Periodic Reporting for period 3 - SELECTIONDRIVEN (Gaining insights into human evolution and disease prevention from adaptive natural selection driven by lethal epidemics)
Reporting period: 2022-01-01 to 2023-06-30
To answer the question, we will first aim to use simulations to investigate if the current methods for detecting selection are able to detect this type of selection and if so which method
that is best suited (aim 1). We will then, if necessary, aim to improve the current methods or provide new and better ones (aim 2). Subsequently, we will aim to apply the best method(s) to real genetic data from different populations that have undergone an epidemic to see if there are signatures of selection driven by this epidemic (aim 3). And finally, if we find any such signatures, we will investigate these further in appropriate follow-up studies (aim 4).
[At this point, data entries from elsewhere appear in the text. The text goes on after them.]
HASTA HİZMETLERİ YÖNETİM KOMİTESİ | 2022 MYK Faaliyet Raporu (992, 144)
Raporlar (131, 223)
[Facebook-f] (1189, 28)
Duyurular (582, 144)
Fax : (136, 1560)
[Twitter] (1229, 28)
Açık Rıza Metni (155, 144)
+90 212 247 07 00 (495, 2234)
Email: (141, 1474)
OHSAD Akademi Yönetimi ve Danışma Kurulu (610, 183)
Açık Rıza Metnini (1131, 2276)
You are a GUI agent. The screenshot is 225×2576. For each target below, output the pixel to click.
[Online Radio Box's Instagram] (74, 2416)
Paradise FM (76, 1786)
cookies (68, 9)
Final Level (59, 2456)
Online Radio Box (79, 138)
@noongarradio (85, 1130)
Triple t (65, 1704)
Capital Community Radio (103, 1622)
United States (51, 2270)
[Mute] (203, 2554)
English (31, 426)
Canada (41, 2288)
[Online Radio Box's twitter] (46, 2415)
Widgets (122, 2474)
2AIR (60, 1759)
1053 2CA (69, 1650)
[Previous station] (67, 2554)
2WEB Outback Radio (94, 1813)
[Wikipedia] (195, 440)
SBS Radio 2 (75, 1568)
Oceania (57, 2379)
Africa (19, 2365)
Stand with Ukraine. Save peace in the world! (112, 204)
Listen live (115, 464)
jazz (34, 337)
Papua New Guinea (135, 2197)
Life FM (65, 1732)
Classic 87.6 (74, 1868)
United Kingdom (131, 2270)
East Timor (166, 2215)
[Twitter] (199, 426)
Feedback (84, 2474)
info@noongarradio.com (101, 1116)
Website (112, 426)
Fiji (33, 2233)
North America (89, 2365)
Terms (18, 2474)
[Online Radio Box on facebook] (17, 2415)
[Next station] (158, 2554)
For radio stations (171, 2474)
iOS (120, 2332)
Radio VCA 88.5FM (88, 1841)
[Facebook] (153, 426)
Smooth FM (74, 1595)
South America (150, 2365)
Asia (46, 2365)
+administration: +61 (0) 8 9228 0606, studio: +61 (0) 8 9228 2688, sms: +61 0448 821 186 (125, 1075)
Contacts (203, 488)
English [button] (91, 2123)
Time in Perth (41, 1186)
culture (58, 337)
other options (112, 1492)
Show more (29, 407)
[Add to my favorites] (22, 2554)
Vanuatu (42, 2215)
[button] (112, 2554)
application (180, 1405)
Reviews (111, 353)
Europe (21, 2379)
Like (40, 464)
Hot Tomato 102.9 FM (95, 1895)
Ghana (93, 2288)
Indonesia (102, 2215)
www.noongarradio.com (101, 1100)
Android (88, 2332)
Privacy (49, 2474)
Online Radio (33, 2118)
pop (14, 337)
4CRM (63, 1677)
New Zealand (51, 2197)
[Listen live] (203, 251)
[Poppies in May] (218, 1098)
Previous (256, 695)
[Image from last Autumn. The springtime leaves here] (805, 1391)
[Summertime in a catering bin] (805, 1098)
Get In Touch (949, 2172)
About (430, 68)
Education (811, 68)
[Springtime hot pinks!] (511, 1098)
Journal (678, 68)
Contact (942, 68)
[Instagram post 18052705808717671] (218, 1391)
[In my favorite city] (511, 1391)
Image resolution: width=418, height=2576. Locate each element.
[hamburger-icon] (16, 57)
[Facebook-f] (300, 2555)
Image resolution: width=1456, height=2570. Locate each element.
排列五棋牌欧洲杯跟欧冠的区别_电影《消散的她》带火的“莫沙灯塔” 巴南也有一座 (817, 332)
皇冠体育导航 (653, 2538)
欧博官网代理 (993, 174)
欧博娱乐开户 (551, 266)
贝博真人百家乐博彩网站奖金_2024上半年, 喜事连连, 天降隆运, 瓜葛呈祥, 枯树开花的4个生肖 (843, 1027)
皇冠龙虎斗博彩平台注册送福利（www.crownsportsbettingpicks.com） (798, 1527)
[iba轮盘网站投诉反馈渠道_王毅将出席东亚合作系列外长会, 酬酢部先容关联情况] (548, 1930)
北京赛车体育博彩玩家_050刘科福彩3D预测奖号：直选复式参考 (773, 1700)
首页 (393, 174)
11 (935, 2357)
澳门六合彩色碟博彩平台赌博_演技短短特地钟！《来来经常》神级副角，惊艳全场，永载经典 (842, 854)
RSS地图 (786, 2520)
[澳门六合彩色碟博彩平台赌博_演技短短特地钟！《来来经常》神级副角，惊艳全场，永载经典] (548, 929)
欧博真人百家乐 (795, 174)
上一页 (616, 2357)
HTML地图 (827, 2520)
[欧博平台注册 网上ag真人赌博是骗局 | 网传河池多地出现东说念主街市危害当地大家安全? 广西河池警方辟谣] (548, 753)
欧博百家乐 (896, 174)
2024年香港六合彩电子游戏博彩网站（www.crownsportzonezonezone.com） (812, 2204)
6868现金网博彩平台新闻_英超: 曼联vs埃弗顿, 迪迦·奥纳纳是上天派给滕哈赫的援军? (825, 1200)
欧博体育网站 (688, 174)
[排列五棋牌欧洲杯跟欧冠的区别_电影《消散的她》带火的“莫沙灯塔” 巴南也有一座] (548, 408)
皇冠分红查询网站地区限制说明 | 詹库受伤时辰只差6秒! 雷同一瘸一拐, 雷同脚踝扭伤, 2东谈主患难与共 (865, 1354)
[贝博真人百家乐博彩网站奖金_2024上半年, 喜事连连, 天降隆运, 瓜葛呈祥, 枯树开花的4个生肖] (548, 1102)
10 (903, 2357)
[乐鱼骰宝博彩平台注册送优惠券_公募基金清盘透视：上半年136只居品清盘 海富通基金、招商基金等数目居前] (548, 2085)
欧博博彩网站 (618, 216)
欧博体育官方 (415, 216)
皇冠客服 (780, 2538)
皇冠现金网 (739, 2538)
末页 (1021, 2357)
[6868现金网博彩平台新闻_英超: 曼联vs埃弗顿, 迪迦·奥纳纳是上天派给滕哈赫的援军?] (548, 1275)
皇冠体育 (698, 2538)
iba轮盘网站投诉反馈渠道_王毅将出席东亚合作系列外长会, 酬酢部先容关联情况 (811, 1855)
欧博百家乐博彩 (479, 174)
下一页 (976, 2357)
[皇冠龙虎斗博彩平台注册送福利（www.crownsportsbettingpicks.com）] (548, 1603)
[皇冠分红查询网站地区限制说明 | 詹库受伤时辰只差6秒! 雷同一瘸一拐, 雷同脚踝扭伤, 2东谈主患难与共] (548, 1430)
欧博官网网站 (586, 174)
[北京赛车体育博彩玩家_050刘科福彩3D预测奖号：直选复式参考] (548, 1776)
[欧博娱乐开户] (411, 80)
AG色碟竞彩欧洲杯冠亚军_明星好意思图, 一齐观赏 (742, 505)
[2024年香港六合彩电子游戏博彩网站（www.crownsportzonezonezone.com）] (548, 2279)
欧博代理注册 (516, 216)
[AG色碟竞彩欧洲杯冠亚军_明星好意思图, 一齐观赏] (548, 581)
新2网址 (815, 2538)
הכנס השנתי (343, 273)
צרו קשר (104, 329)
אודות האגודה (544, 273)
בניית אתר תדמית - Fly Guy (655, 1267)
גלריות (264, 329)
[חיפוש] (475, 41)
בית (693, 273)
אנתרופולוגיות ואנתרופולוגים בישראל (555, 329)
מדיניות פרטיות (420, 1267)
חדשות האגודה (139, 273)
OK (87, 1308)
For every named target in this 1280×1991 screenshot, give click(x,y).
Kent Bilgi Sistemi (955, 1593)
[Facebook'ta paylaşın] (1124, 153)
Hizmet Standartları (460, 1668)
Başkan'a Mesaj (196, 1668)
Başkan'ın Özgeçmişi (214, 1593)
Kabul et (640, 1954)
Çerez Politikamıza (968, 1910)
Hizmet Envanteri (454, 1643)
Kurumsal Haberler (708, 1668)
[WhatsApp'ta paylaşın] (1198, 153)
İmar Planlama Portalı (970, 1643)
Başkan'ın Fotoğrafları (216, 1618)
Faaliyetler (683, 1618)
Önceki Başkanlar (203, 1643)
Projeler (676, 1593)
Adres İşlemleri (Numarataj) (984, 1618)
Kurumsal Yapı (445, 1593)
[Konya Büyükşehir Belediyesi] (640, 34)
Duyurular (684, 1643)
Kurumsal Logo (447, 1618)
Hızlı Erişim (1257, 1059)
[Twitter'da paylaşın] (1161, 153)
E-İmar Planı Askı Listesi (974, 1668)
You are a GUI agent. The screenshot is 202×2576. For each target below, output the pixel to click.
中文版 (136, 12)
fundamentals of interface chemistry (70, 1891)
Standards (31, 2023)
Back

We have also taken the first steps towards the second aim, i.e. to develop a new and better method for detecting natural selection driven by epidemics. Specifically, we have developed two new computational methods for detecting identity-by-descent (IBD), a feature in genetic data that we believe has great potential to be used for a new and better method for detecting selection. Both have resulted in articles (by the end of the reporting period one of these was published and one was in review) and two freely available computational methods.
Finally, we have started working on real data from a species that have undergone severe epidemic. Here we have so far focused on the Cape Buffalo that as a result of Rinderpest had population size reduction of up to 90% in a single population. Furthermore, we have focused on PNG where the was a severe epidemic of kuru (a prion disease) in the 1900s among some of the communities.